Economic _growth_ is, by definition growth of economic output and is
distinct from economic _development_, which may well take into
consideration qualitative criteria.

> "Output" is measured differently in different societies; I can imagine
> that in a democratically-planned society, a vector
> would be used rather than a scalar in defining "output."

If I measure output in physical units and you measure it in monetary
units, does that make me more democratic or qualitative? When you start
talking about vectors, you should drop the growth metaphor altogether and
talk about development, change, transition or progress instead. A
magnitude [scalar] can only grow, but a direction [vector] can change.

> It's only under capitalism or societies imitating capitalism (as the old
> USSR sometimes did) that "output" is defined as a single number
> (GDP) added up using market-defined weights (prices) while ignoring
> non-market goods and bads.

Speaking of which reminds me of an Oskar Lange address in Egypt in the
late 1950s where he was extolling the superior virtues specifically of
state-directed GROWTH.

> In any event, people would choose their own criteria rather than
> automatically using criteria left over from the past.

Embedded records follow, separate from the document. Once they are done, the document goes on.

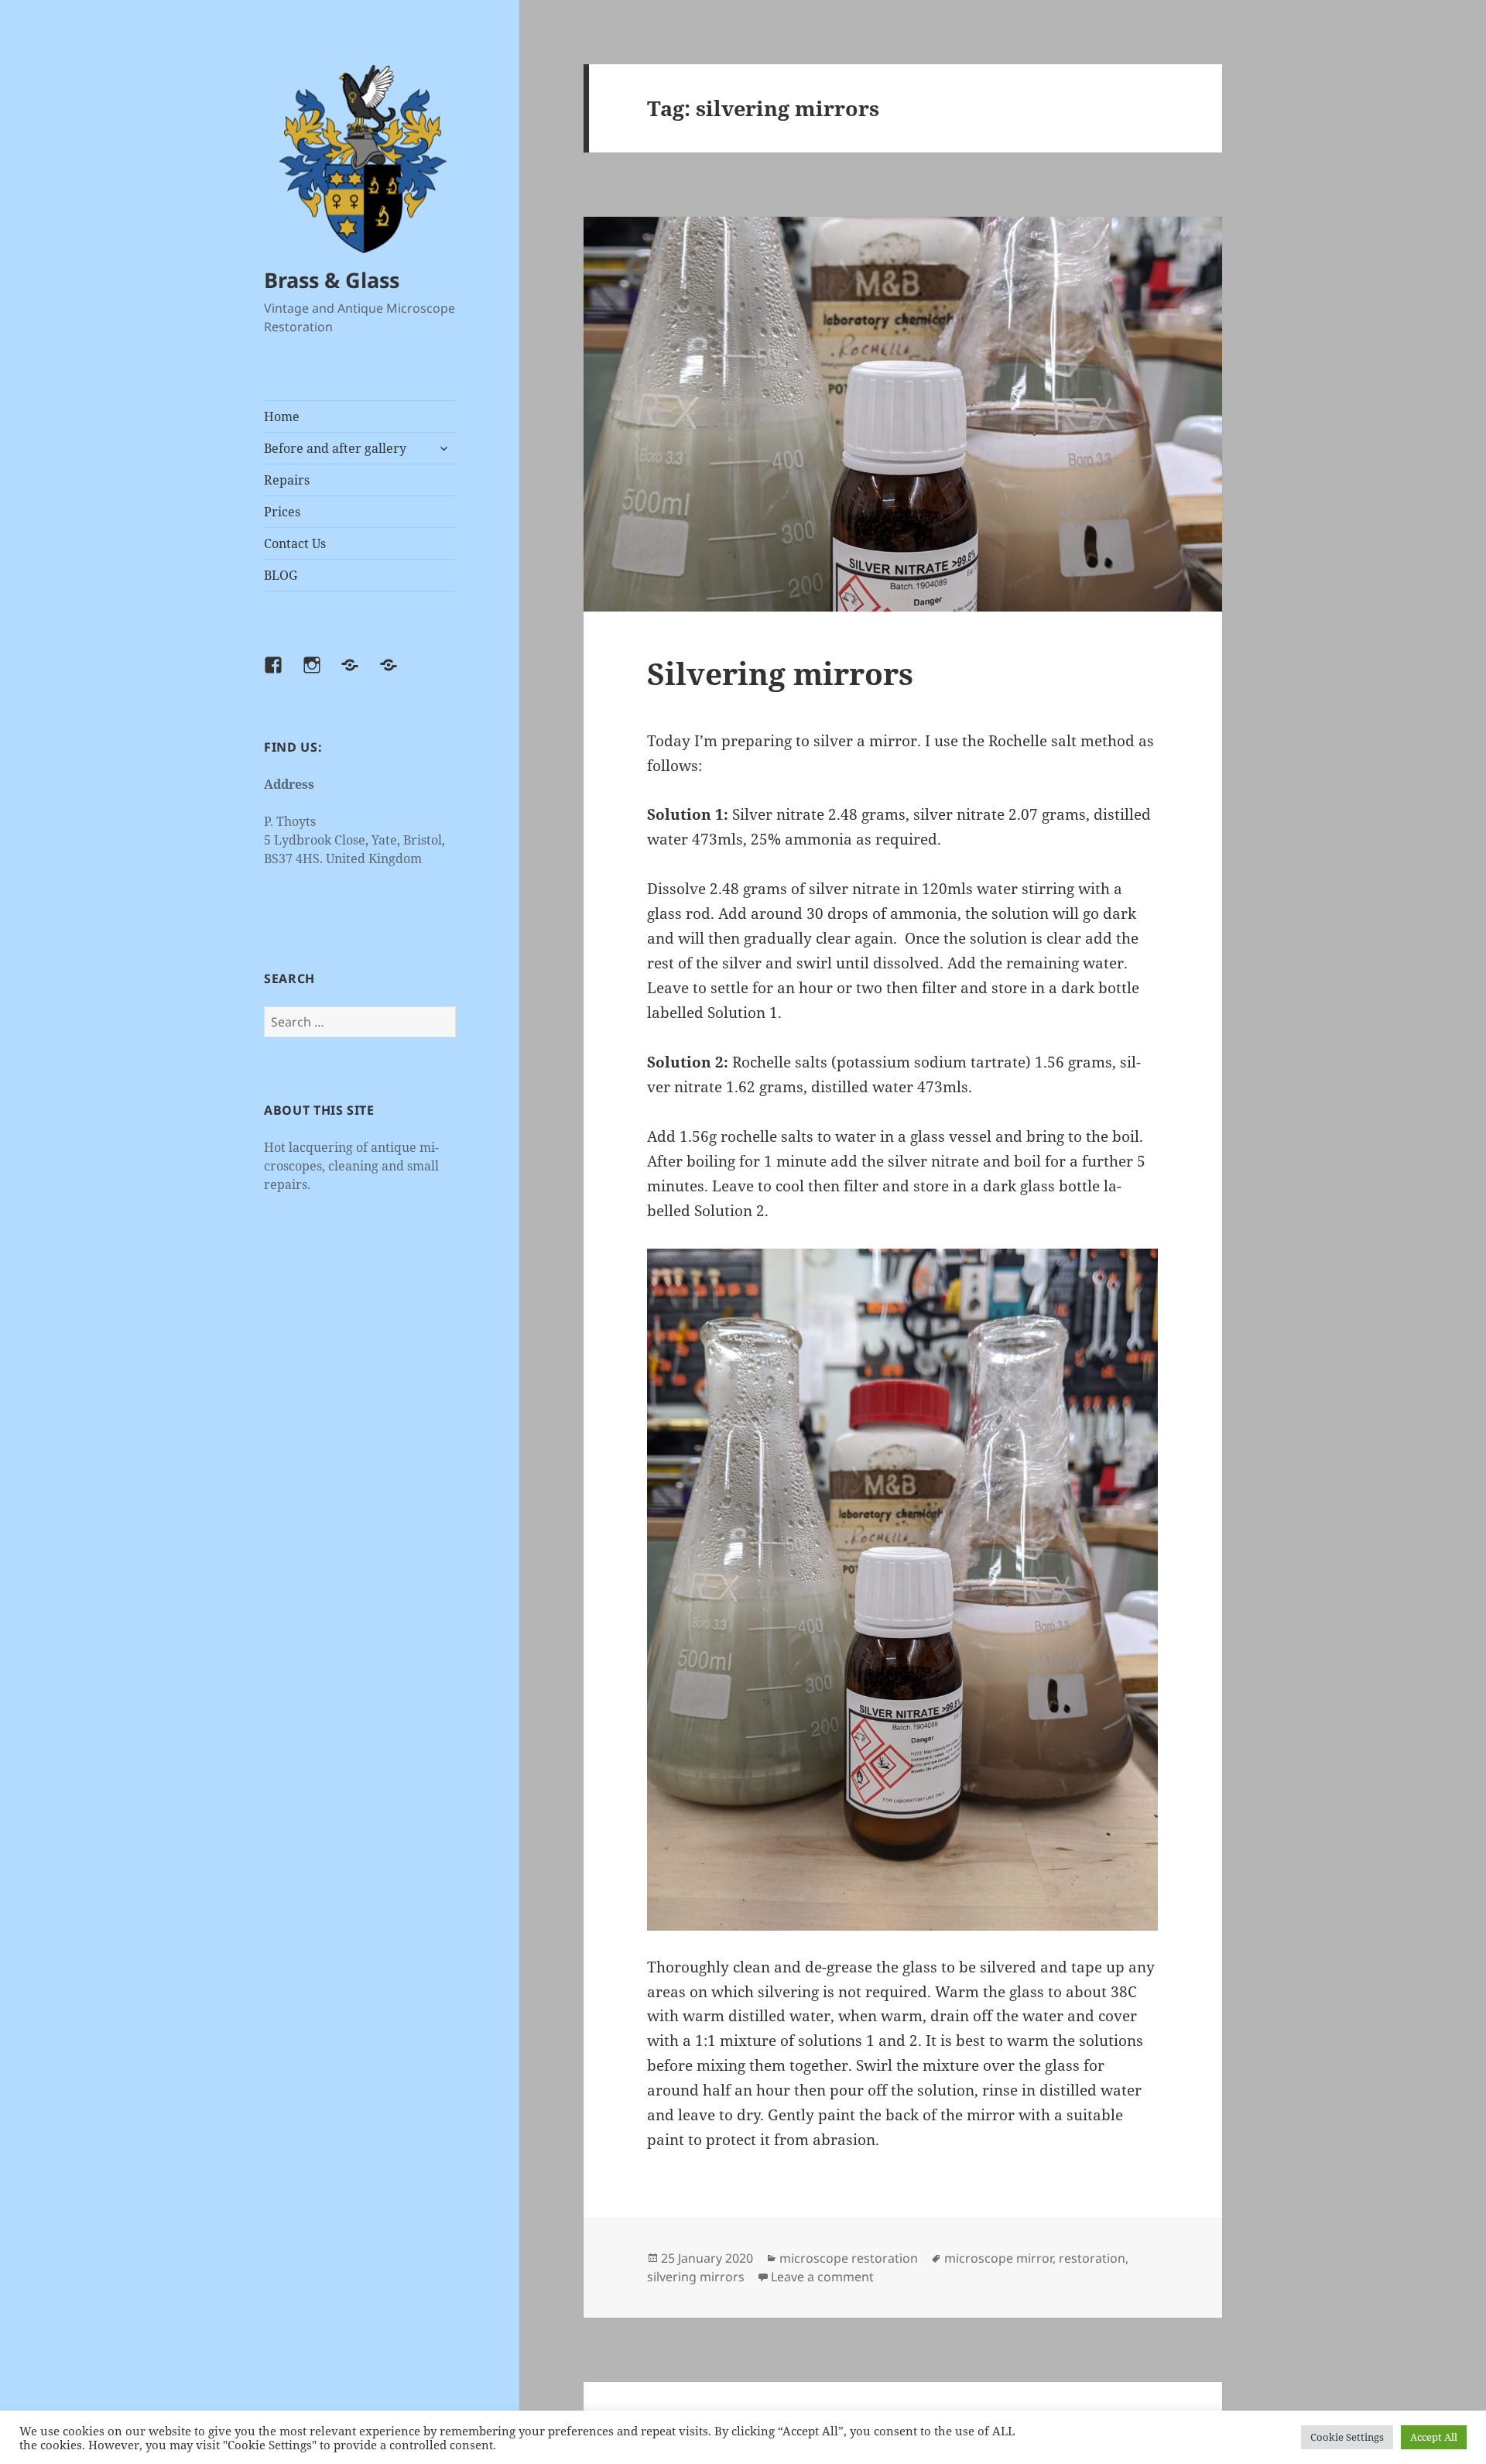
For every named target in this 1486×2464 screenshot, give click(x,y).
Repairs (287, 479)
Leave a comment (822, 2276)
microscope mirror (998, 2258)
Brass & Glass (331, 280)
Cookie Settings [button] (1347, 2437)
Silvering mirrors (780, 673)
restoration (1092, 2258)
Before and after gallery (335, 448)
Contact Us (295, 543)
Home (282, 416)
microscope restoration (848, 2258)
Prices (282, 511)
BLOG (280, 575)
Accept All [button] (1433, 2437)
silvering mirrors (696, 2276)
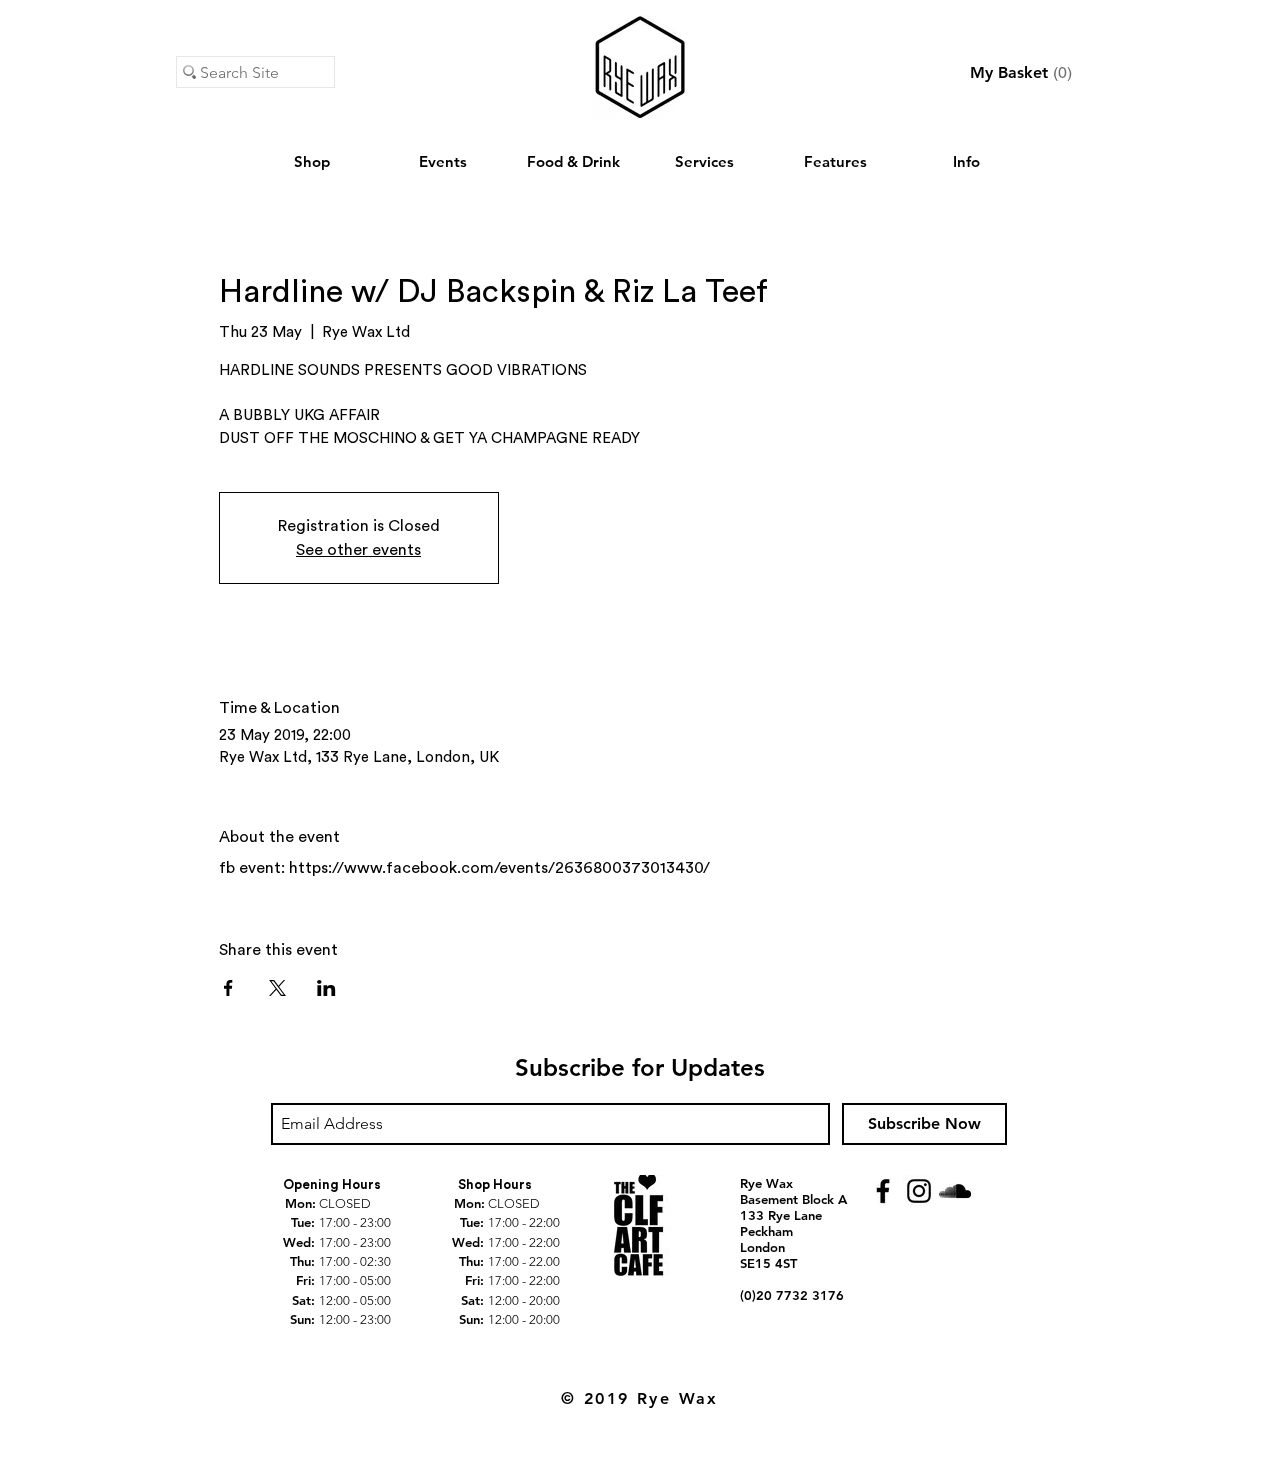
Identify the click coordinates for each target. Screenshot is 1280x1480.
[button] (1021, 72)
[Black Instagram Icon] (919, 1191)
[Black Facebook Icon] (883, 1191)
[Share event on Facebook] (228, 988)
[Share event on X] (277, 988)
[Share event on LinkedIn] (326, 988)
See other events (358, 550)
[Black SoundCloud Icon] (955, 1191)
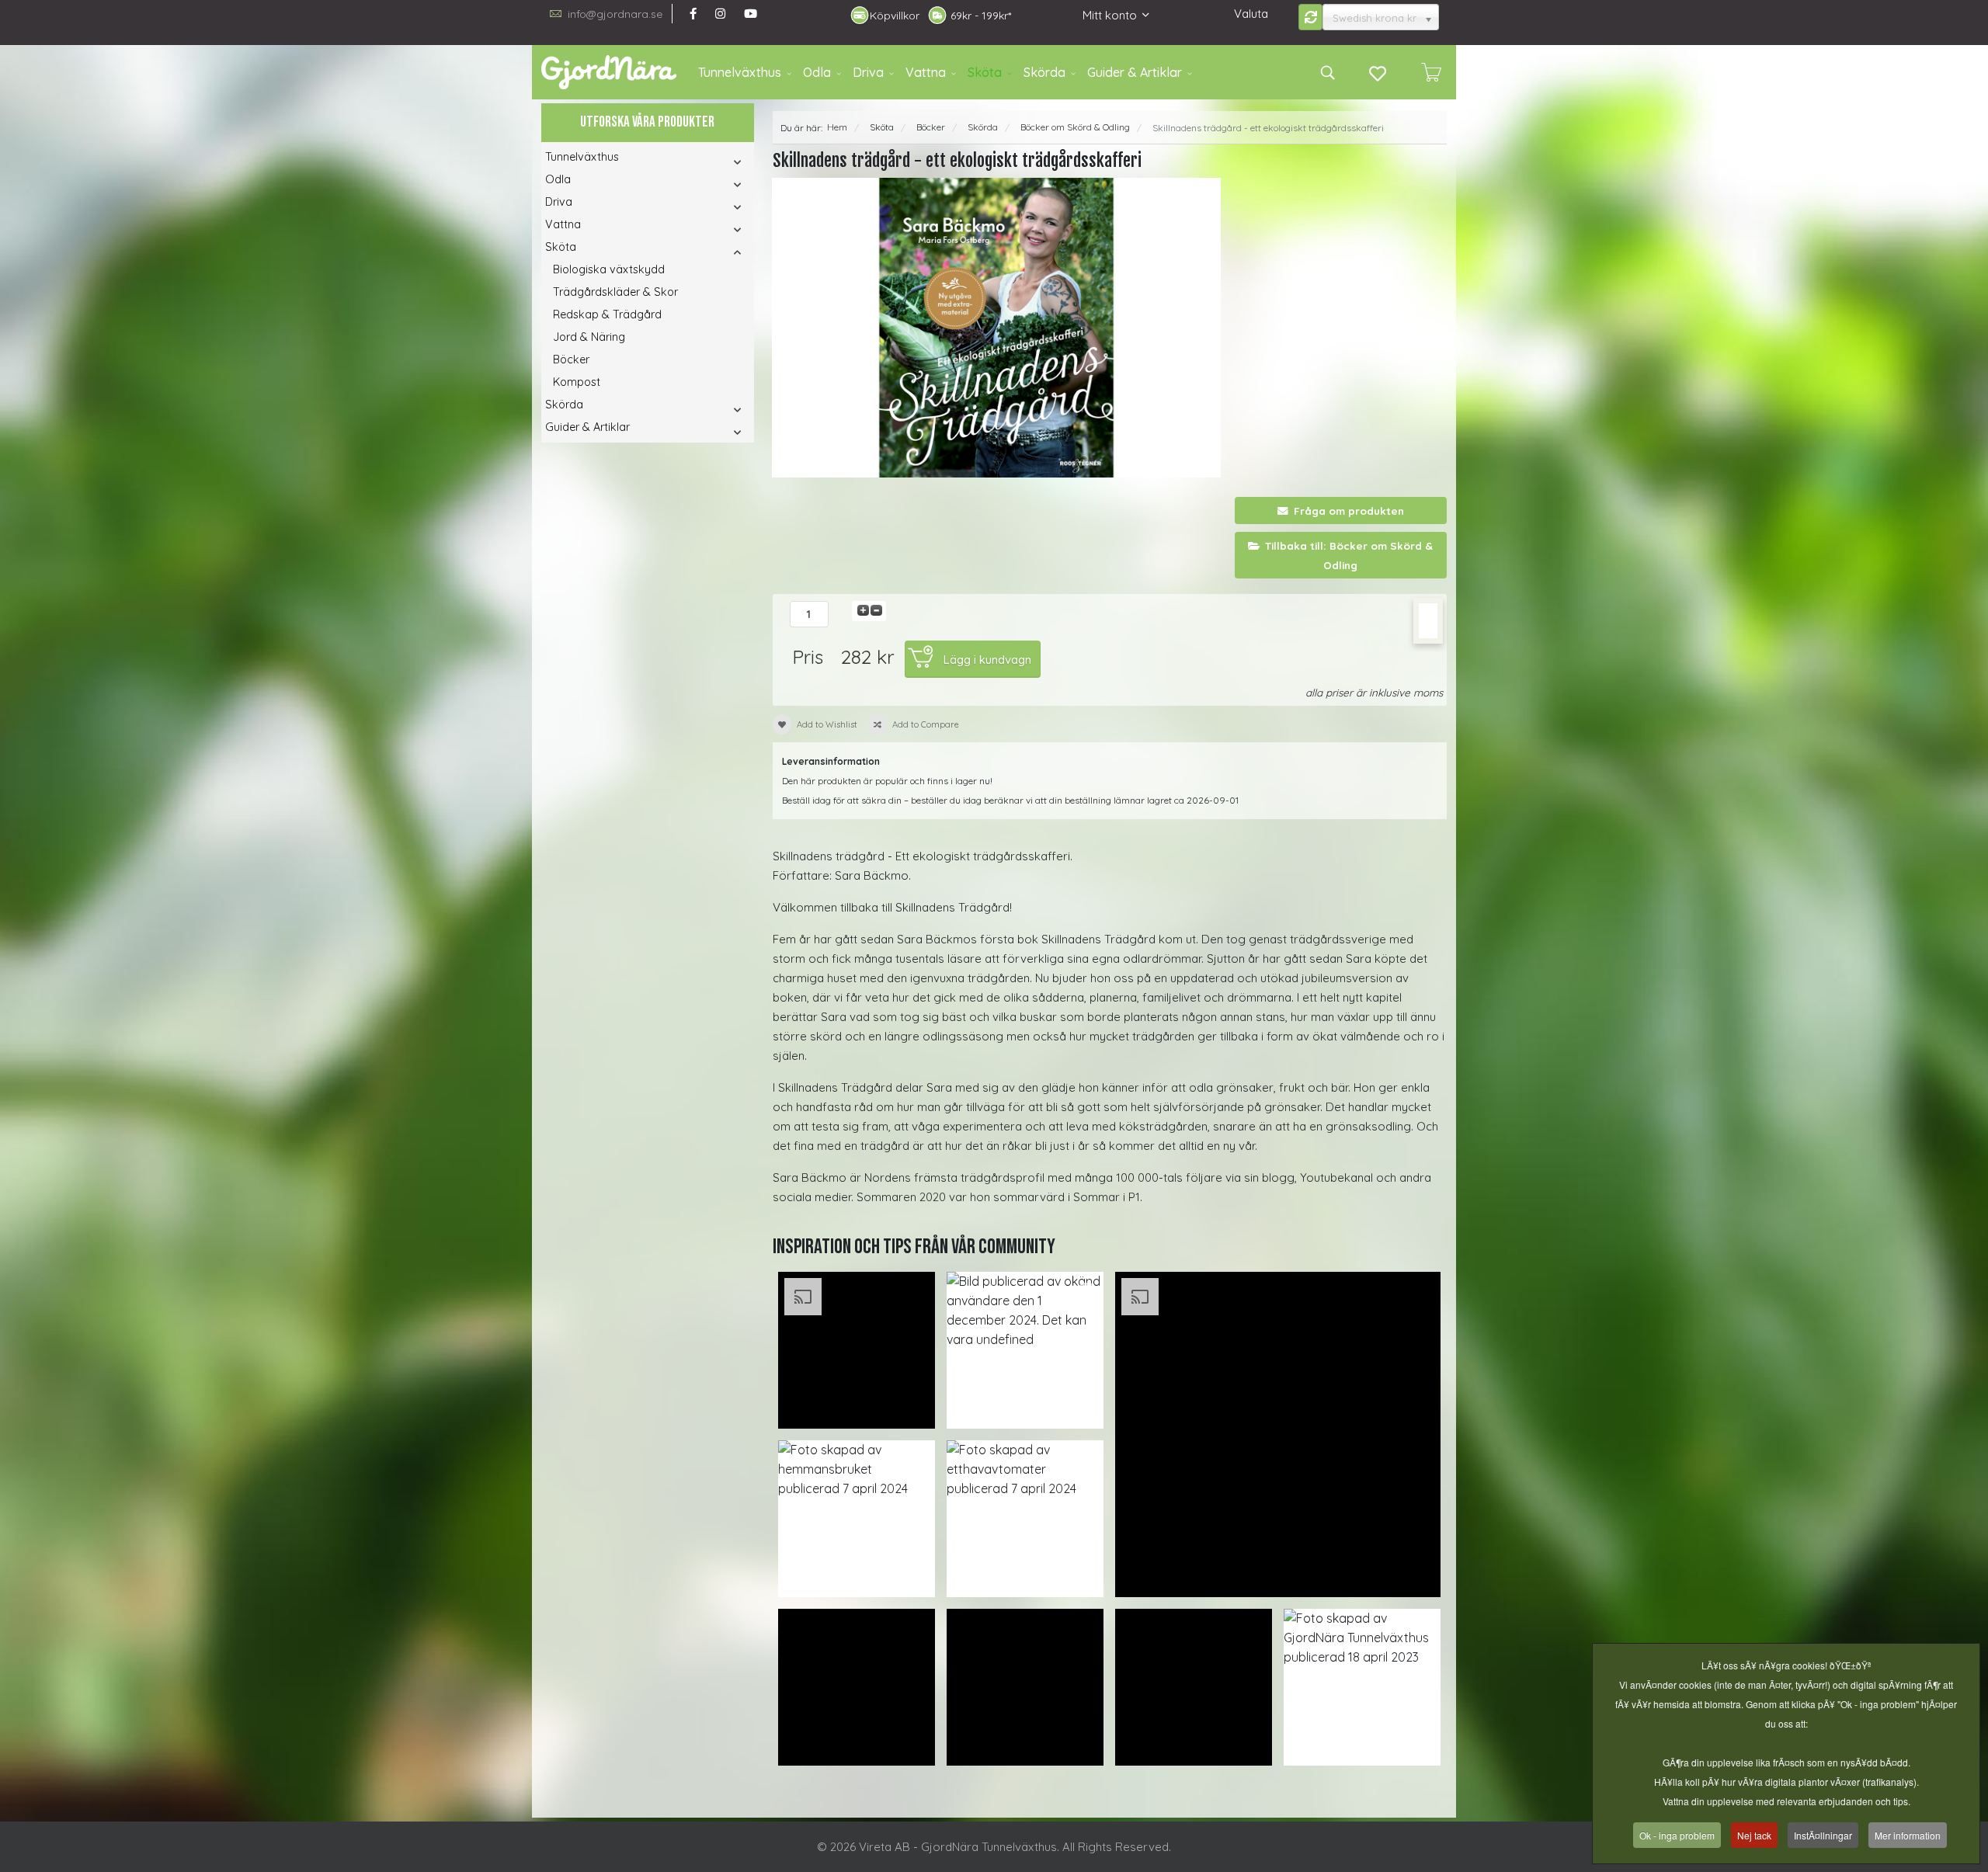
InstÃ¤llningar (1823, 1835)
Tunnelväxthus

One of the real problems of social transformation is that people often DO
automatically use criteria left over from the past, whether or not they
are or ever were relevant. Surely, there might be something, which in some
future democratically planned society could be conceptualized as
"growth". But the problem here and now is with an _ideology of growth_ and
not with some abstract, possibly useful future "liberation of the
concept". It has been precisely that ideology of growth which has been
used to stifle debate about quality, equitable distribution and
such "vectors". Consider, for example, Krugman's apoplectic reaction to
the Genuine Progress Indicator folks a few years back [which I think was
pretty representative of mainstream economists' responses].

The _ideology of growth_ labels anyone who questions that ideology an
anti-growth luddite. Saying "we're not anti-growth, we're just
anti-capitalist growth" doesn't seem to me to be a persuasive
counter-argument, especially when what the growth ideologists MEAN when
they say "growth" is precisely expanded reproduction of capital.